Insider Threat Detection Using GCN and Bi-LSTM with Explicit and Implicit Graph Representations
Rahul Yumlembam, Biju Issac, Seibu Mary Jacob, Longzhi Yang, Deepa Krishnan
TL;DR
The paper tackles insider threat detection by integrating explicit and implicit graph representations with temporal modelling. It introduces a DualGCNWithAttention architecture that processes both hand-crafted explicit relationships and learned latent implicit connections, refined by an attention mechanism, followed by a Bi-LSTM to capture temporal dynamics. On CERT r5.2 and r6.2 datasets, the approach achieves state-of-the-art performance, notably an AUC of 98.62 with perfect detection on r5.2 and strong results on the more challenging r6.2, demonstrating the value of combining dual graphs with sequential modelling. These findings suggest robust ITD capabilities with reduced false positives, and the work provides a reproducible framework with public code for broader validation and deployment in security-critical environments.
Abstract
Insider threat detection (ITD) is challenging due to the subtle and concealed nature of malicious activities performed by trusted users. This paper proposes a post-hoc ITD framework that integrates explicit and implicit graph representations with temporal modelling to capture complex user behaviour patterns. An explicit graph is constructed using predefined organisational rules to model direct relationships among user activities.

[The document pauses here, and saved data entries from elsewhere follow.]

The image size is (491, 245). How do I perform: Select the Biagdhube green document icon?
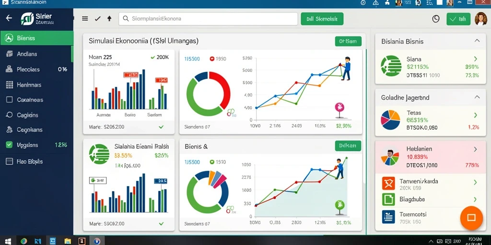tap(388, 200)
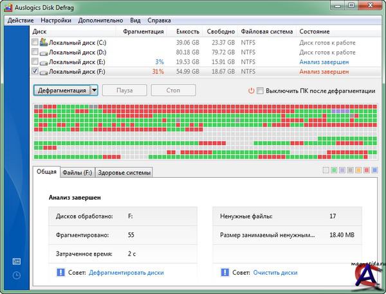This screenshot has height=294, width=386.
Task: Sort disks by the Фрагментация column header
Action: pyautogui.click(x=142, y=31)
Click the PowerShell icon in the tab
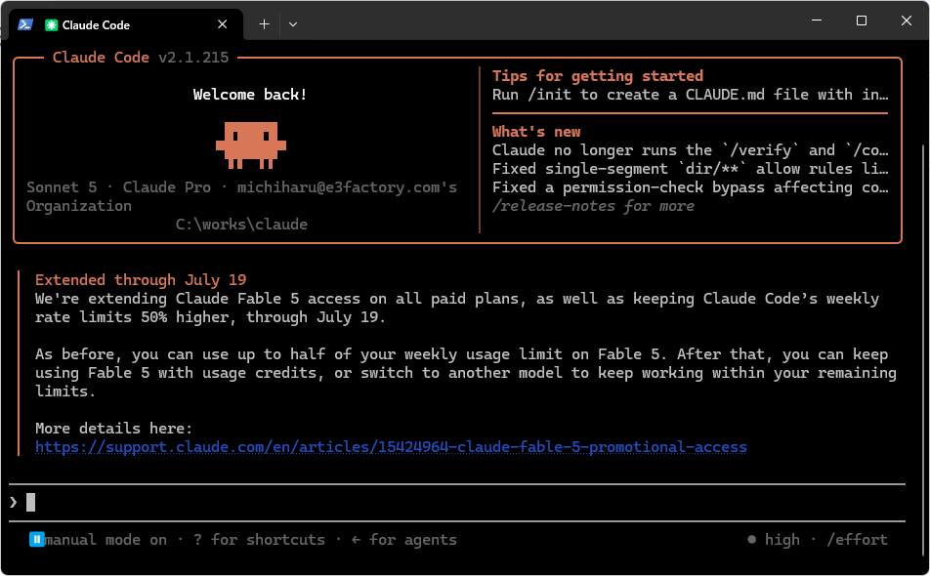The image size is (930, 576). coord(25,24)
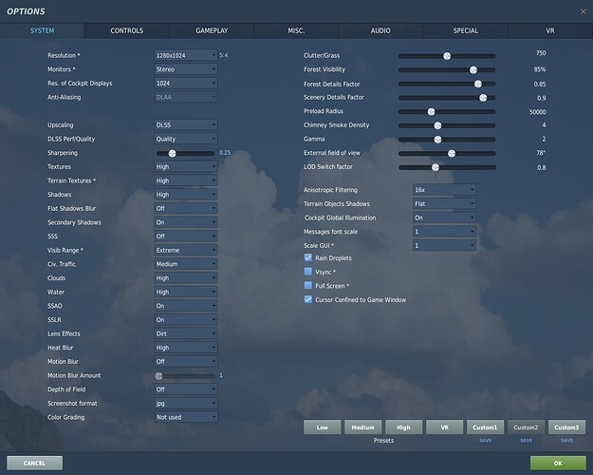This screenshot has height=475, width=593.
Task: Switch to the Controls tab
Action: pyautogui.click(x=127, y=31)
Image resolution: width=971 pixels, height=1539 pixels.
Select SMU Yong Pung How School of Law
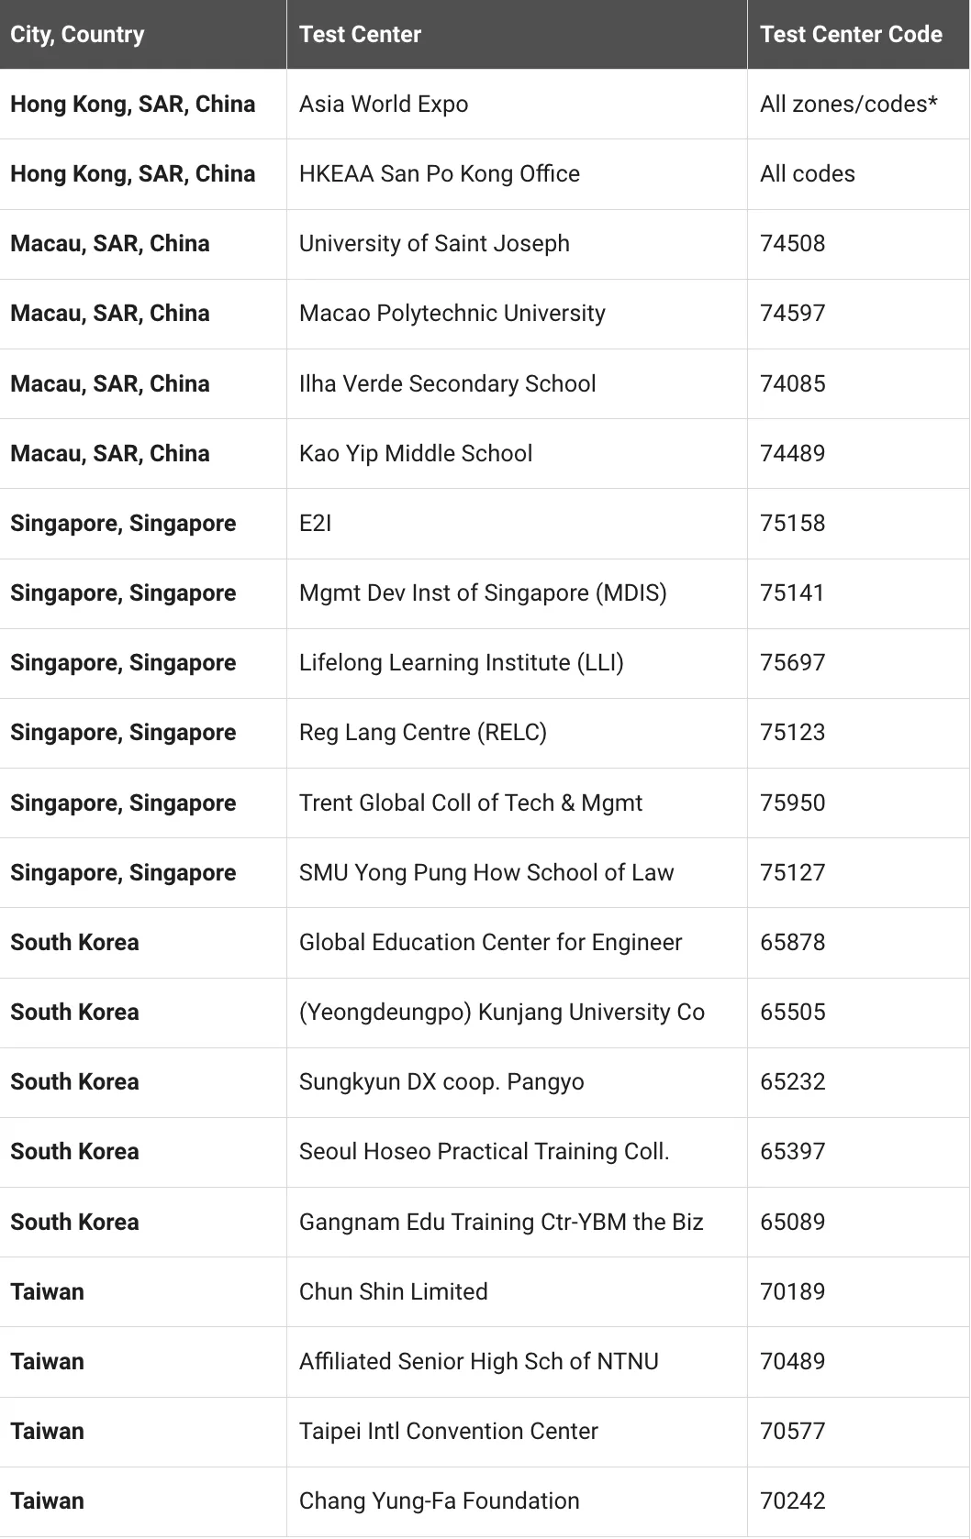(x=486, y=873)
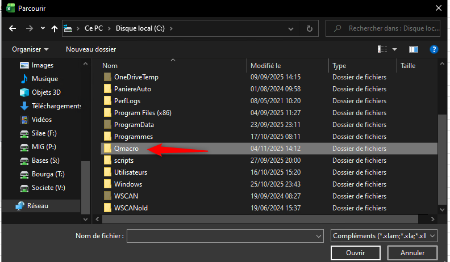Click the Nom de fichier input field

(x=222, y=235)
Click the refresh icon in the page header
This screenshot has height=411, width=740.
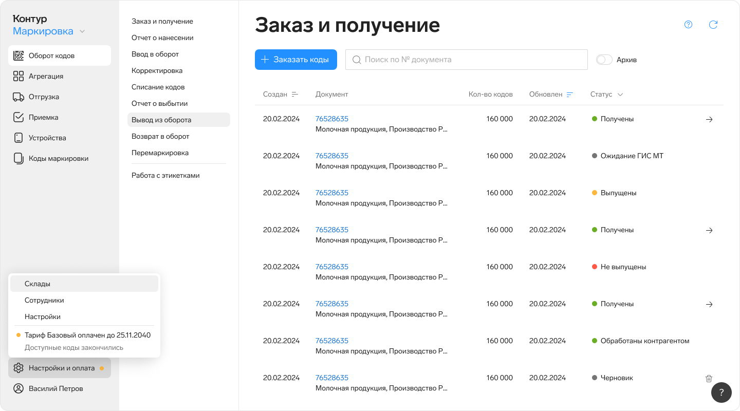[713, 25]
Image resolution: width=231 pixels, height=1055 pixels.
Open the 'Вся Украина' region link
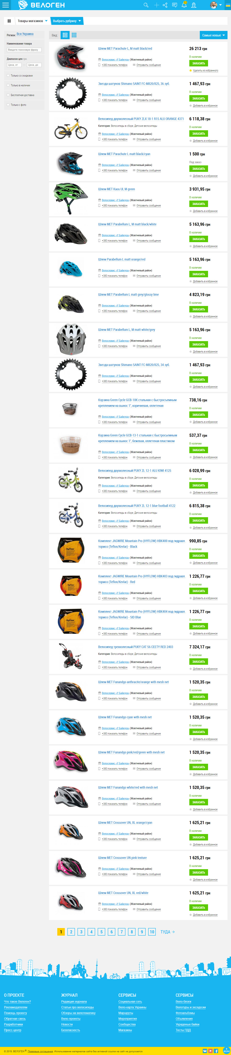[x=25, y=34]
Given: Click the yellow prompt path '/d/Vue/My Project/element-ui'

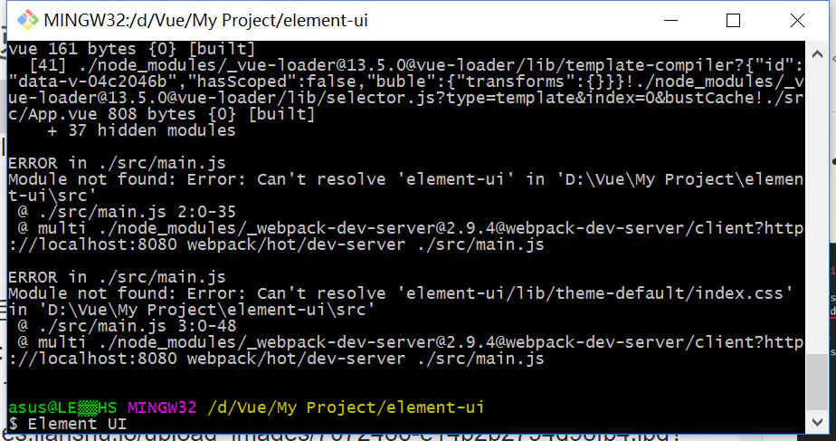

To mitigate noise and limitations in this hand-crafted structure, an implicit graph is learned from feature similarities using the Gumbel-Softmax trick, enabling the discovery of latent behavioural relationships. Separate Graph Convolutional Networks (GCNs) process the explicit and implicit graphs to generate node embeddings, which are concatenated and refined through an attention mechanism to emphasise threat-relevant features. The refined representations are then passed to a bidirectional Long Short-Term Memory (Bi-LSTM) network to capture temporal dependencies in user behaviour. Activities are flagged as anomalous when their probability scores fall below a predefined threshold. Extensive experiments on CERT r5.2 and r6.2 datasets demonstrate that the proposed framework outperforms state-of-the-art methods. On r5.2, the model achieves an AUC of 98.62, a detection rate of 100%, and a false positive rate of 0.05. On the more challenging r6.2 dataset, it attains an AUC of 88.48, a detection rate of 80.15%, and a false positive rate of 0.15, highlighting the effectiveness of combining graph-based and temporal representations for robust ITD.